*REQUIREMENTS*.
[1] In the forum thread on lowering the SQ5, copy the part between "## Uber-A3 (Feb" and "(Apr 12, 2010)", inclusive, and replace "coilovers" with "lowering springs" throughout.
[2] Write the next part of the forum thread on lowering the SQ5, starting after its final line.

# Options for lowering SQ5?



## Uber-A3 (Feb 23, 2002)

Searched here and online and found very little. Looking for coilovers for a factory non-air SQ5. Have seen the aftermarket air-ride stuff but want to see what's available for static. Will the S5 stuff fit?


----------



## wwhan (Apr 12, 2010)

Uber-A3 said:


> Searched here and online and found very little. Looking for coilovers for a factory non-air SQ5. Have seen the aftermarket air-ride stuff but want to see what's available for static. Will the S5 stuff fit?


Look at *Height Adjustable Suspension Springs from ABT*: https://abt-america.com/prices-and-info/*

Pricelist:* https://abt-america.com/fileadmin/pricelists/US/Prices_ABT_Audi_Q5_SQ5.pdf

Height Adjustable Suspension Springs For SQ5 and Q5 without electronic damper control
Axle load limit : front 2976 lbs , rear : 3020 lbs
Lowering: FA and RA: 0.6 in 1.5 in
ABT# *80A05006120* .......$ 950.00

Height Adjustable Suspension Springs For SQ5 and Q5 with electronic damper control
Axle load limit : front 2976 lbs , rear : 3020 lbs
Lowering: FA: 1.3 in 2.3 in, RA: 1.4 in 2.3 in
ABT# *80A05006110* .....$ 950.00

https://abt-america.com/dealer-locator/


----------



## Hostile (Nov 18, 2001)

*PROVIDED DATA*.
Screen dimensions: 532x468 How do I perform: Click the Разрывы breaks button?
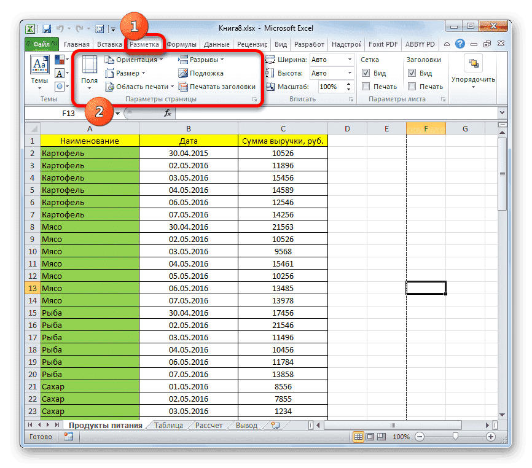point(201,60)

*EXERCISE RESULTS*.
[1]
## Uber-A3 (Feb 23, 2002)

Searched here and online and found very little. Looking for lowering springs for a factory non-air SQ5. Have seen the aftermarket air-ride stuff but want to see what's available for static. Will the S5 stuff fit?


----------



## wwhan (Apr 12, 2010)

[2]
The thread is a few months old but there are now a few more options for non-air, adjustable damper suspensions for the B9/9.5 SQ5. 

ABT, KW and H&R all sell height-adjustable spring kits in the $800-900 price range.

H&R also sells two sets of static lowering springs for under $300. Sport and Super Sport. Apparently the Sport have a better ride. 

034Motorsport has a set of their Dynamic+ lowering springs in development that should be out later in the year.


----------



## ilde10 (Jun 16, 2006)

I am installing my super sports today, Ill keep ya posted.


----------



## Hostile (Nov 18, 2001)

Here is my 2021 on the ABT HAS kit with 15mm spacers front and 20mm spacers on rear. Wheels are the stock 20” black optic wheels.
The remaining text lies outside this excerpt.